** Provided records **
------
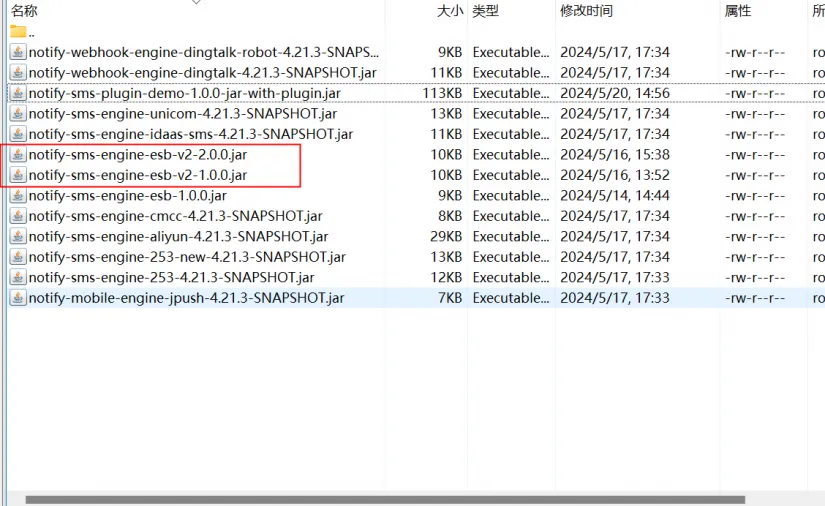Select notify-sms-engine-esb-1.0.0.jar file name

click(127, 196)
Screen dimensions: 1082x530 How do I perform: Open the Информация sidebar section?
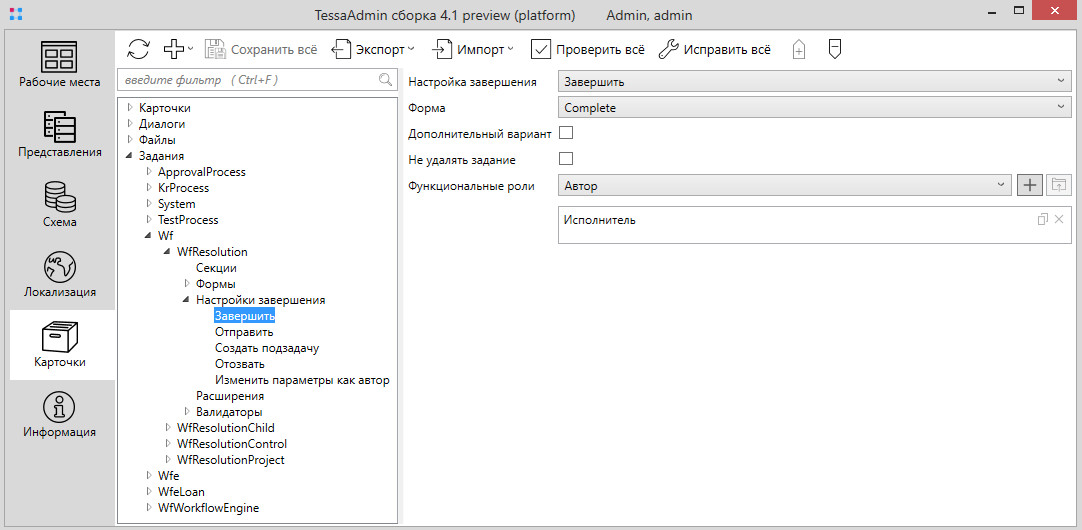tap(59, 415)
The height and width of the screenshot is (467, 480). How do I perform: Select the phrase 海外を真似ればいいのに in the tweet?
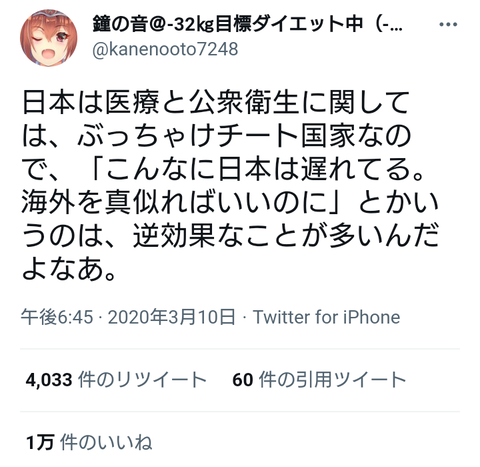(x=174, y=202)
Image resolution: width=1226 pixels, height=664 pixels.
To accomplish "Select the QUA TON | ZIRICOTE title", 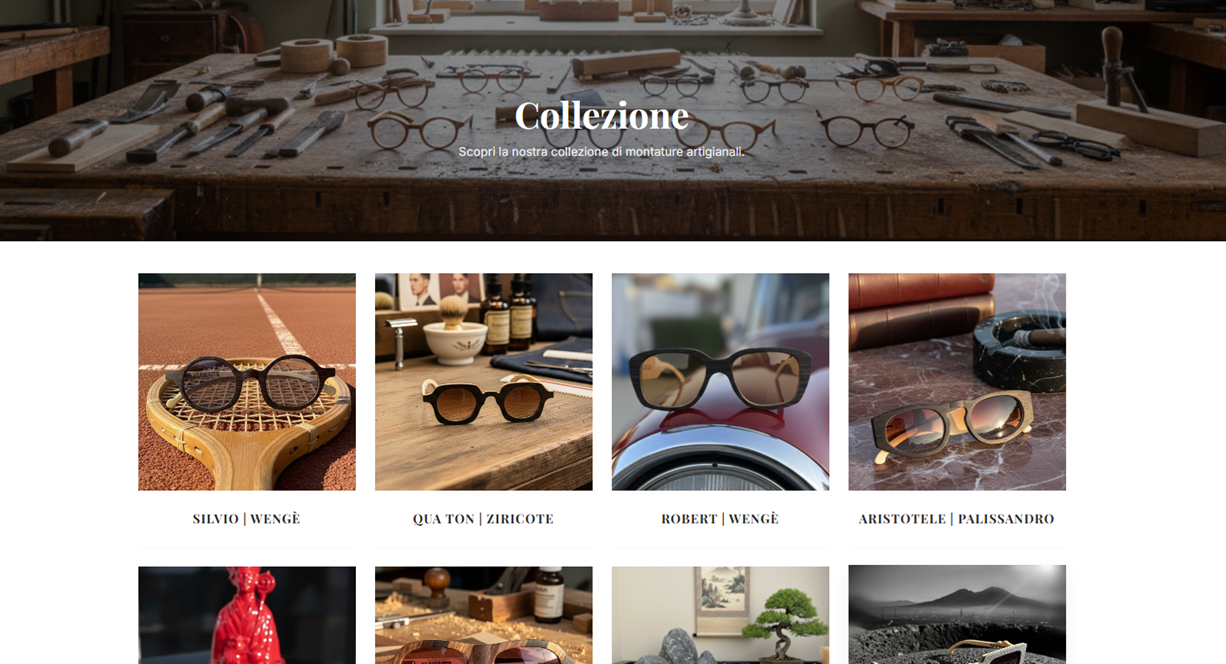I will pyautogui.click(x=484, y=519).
------
** Try it **
Set down, exactly as written above, each line from the one with "Screen dimensions: 1082x530" through the one with "Image resolution: width=1226", and skip the pictures.

** Result below **
Screen dimensions: 1082x530 How do I perform: Open the Информация sidebar section?
tap(59, 415)
The height and width of the screenshot is (467, 480). How do I perform: Select the phrase 海外を真似ればいいのに in the tweet?
(x=174, y=202)
Image resolution: width=1226 pixels, height=664 pixels.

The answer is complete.